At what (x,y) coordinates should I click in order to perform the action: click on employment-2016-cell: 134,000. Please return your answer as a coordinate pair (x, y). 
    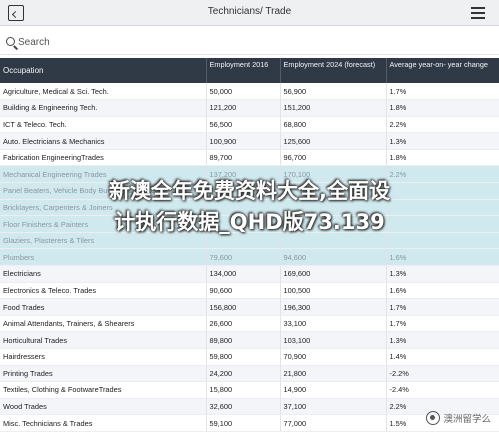
    Looking at the image, I should click on (244, 274).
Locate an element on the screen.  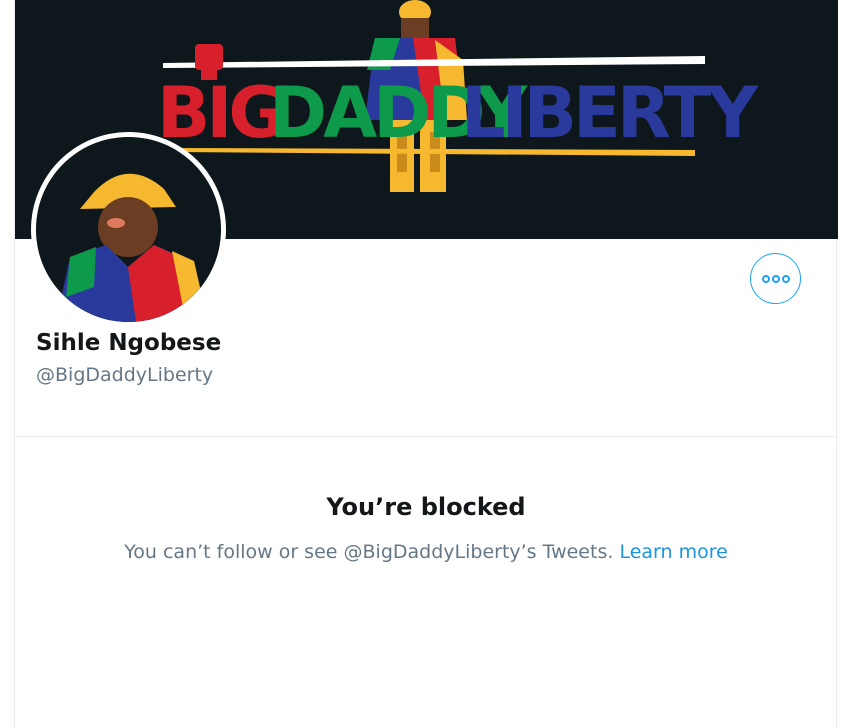
avatar-illustration is located at coordinates (128, 230).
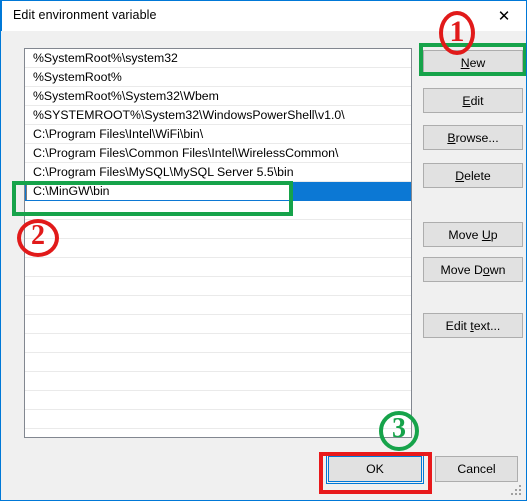 This screenshot has height=501, width=527. What do you see at coordinates (218, 78) in the screenshot?
I see `list-item: %SystemRoot%` at bounding box center [218, 78].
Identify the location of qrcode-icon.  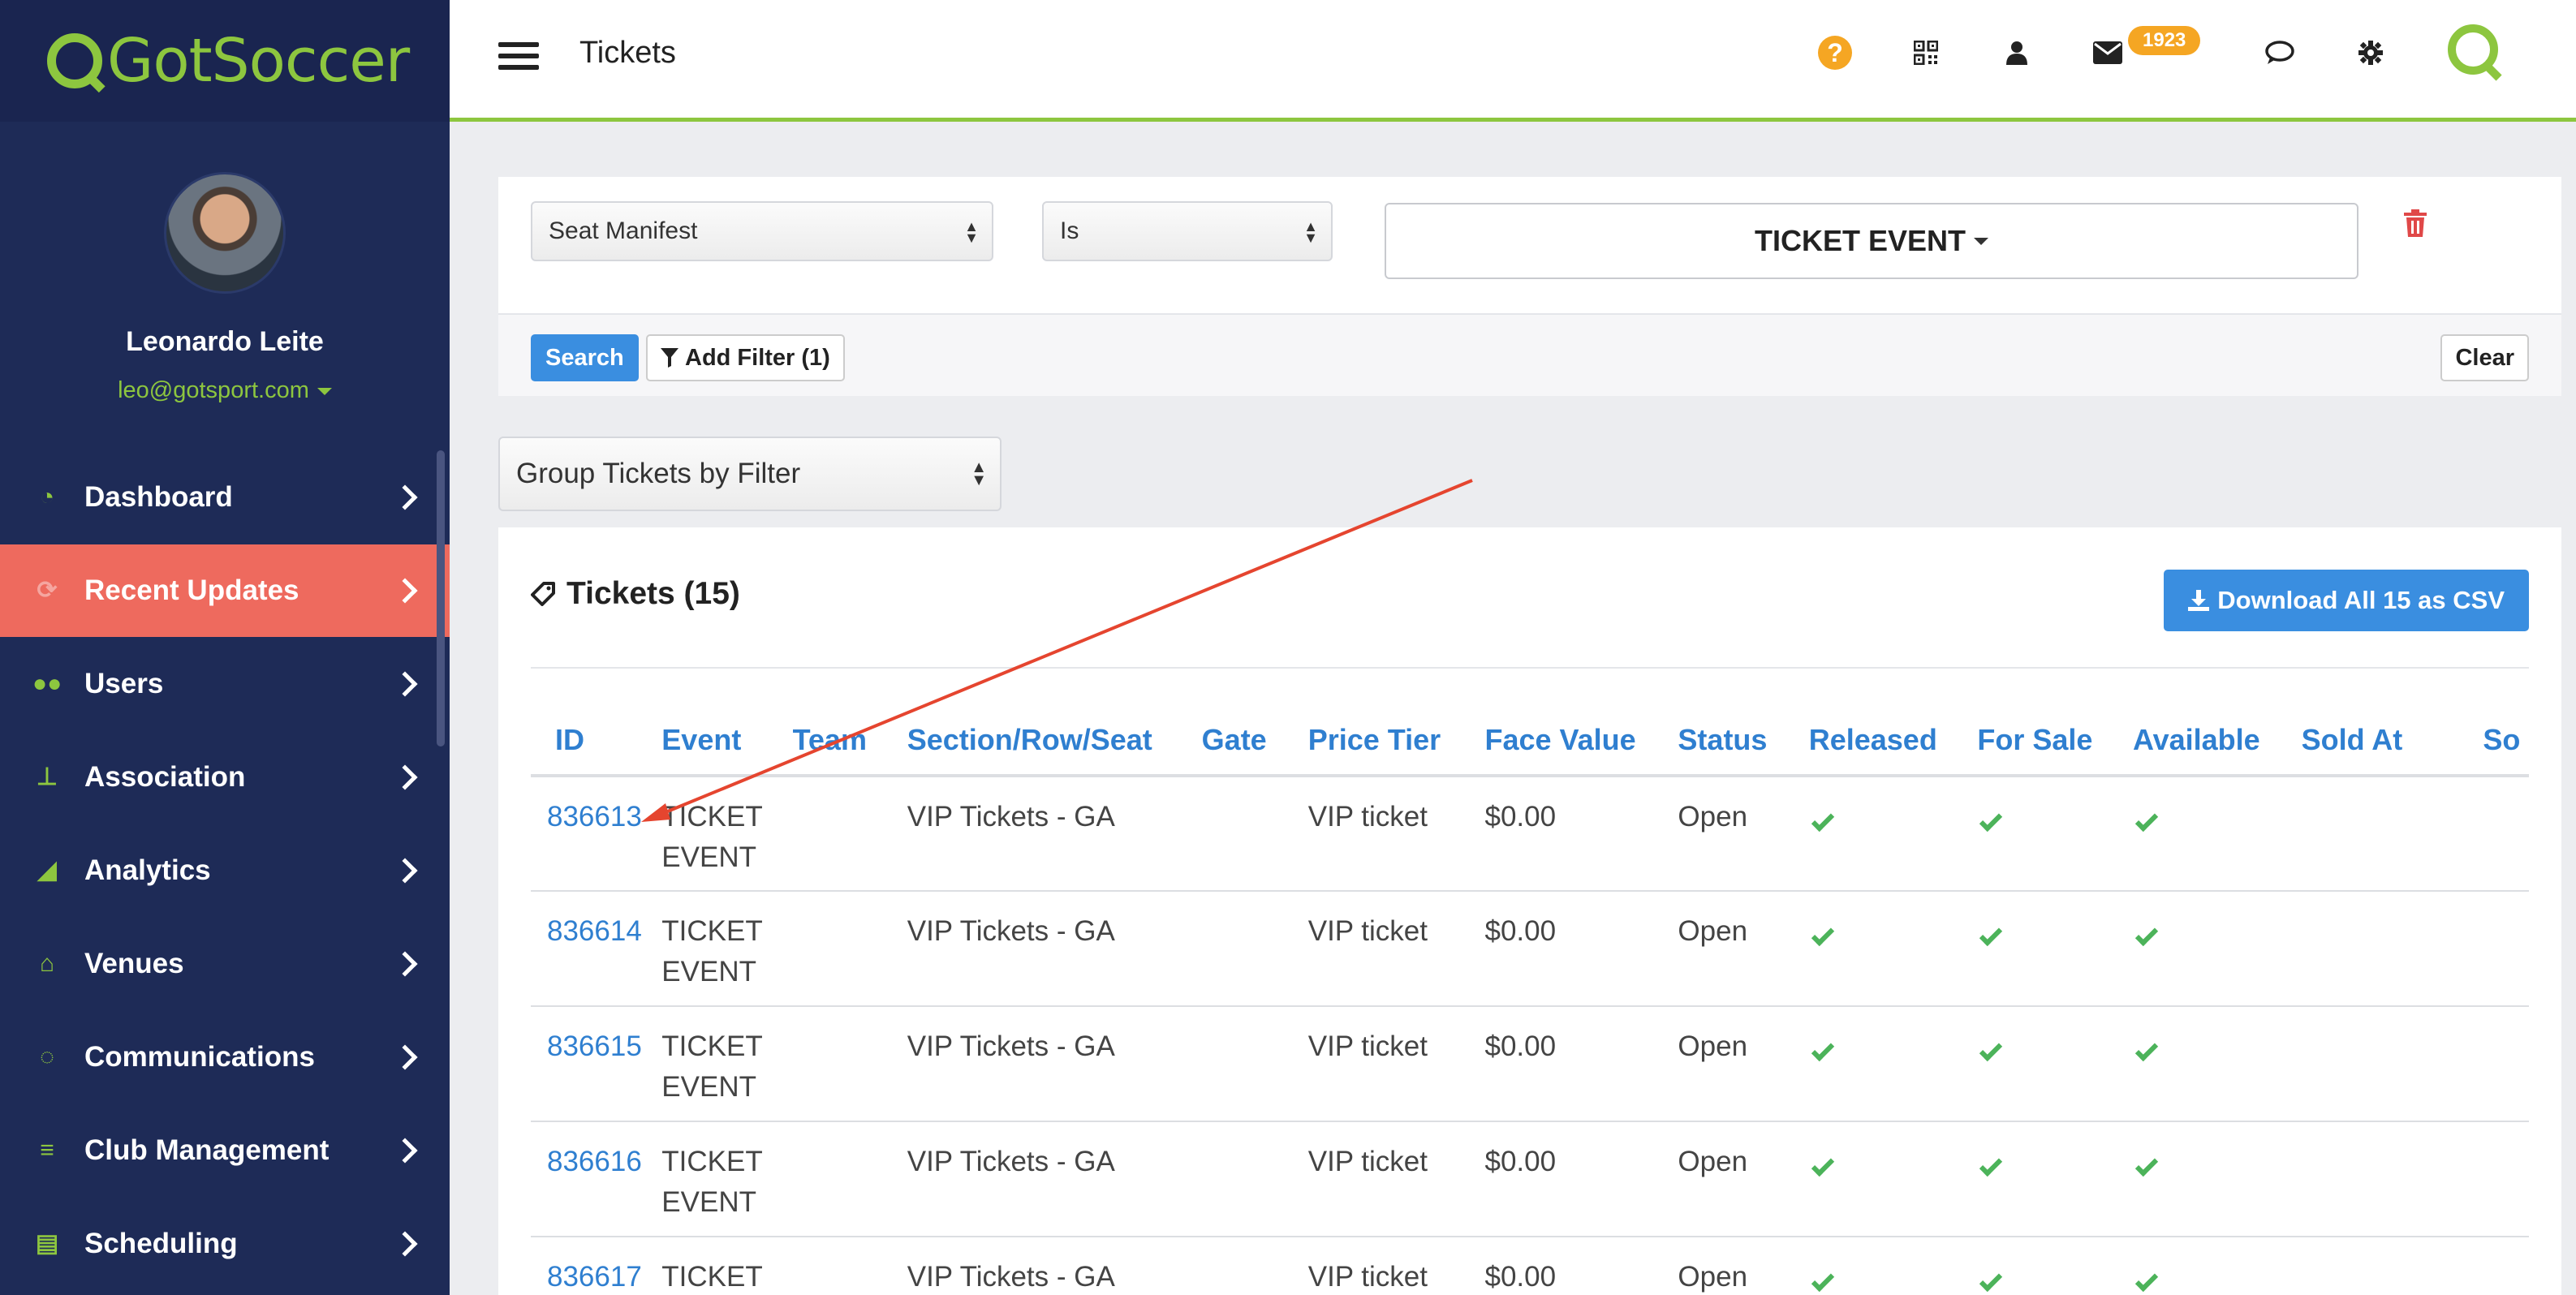
(1926, 52).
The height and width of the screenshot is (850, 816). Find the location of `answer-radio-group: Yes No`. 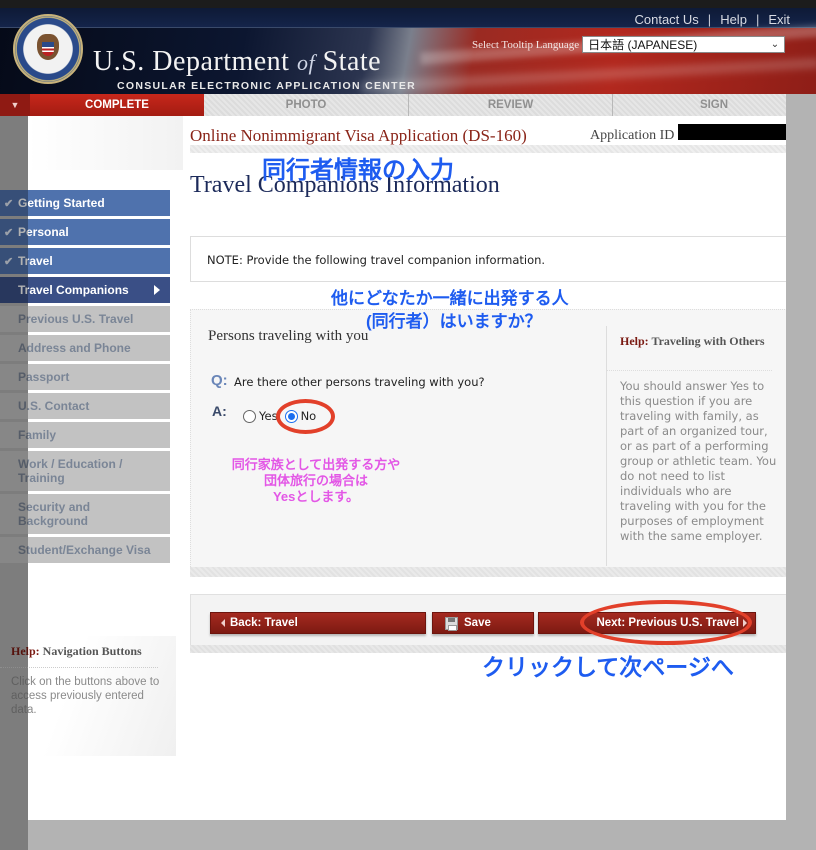

answer-radio-group: Yes No is located at coordinates (280, 416).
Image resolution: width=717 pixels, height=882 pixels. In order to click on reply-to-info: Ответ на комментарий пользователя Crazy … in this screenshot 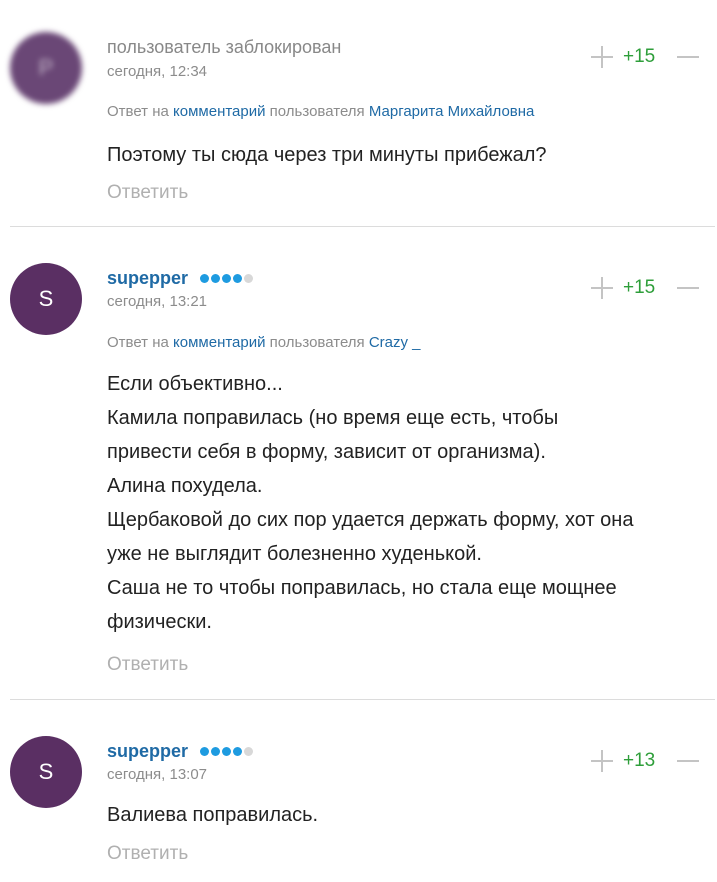, I will do `click(264, 342)`.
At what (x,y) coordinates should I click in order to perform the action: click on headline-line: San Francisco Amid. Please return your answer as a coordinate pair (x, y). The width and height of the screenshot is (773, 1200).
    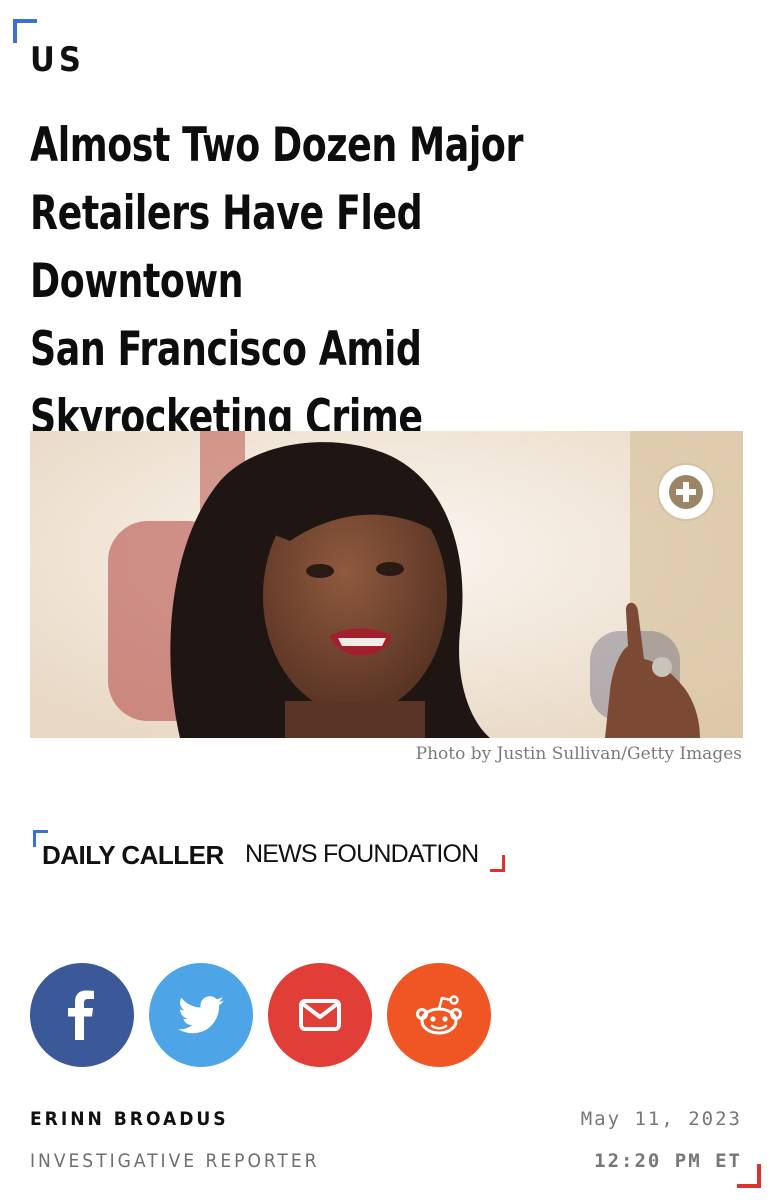
    Looking at the image, I should click on (226, 350).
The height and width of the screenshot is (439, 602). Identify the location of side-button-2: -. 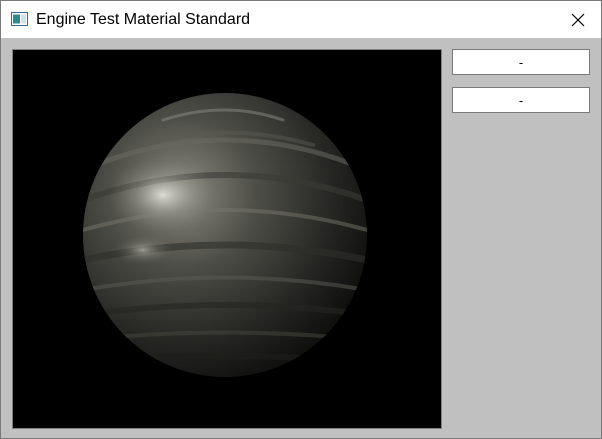
(521, 100).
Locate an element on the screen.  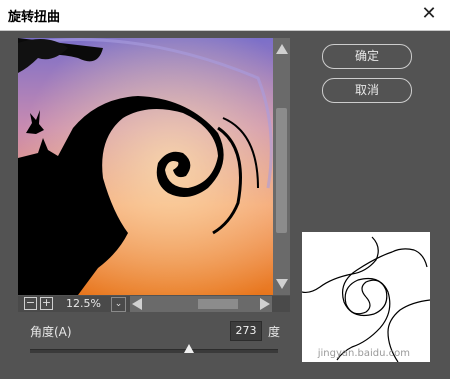
close-icon: ✕ is located at coordinates (429, 14).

____________

[REQUIRED WORK] Reproduce the stretch of the material from its first line through the line containing "Looking at the image, I should click on (244, 274).", without the pictures.

[RESPONSE TO THE EXERCISE]
At what (x,y) coordinates should I click in order to perform the action: click on employment-2016-cell: 134,000. Please return your answer as a coordinate pair (x, y). 
    Looking at the image, I should click on (244, 274).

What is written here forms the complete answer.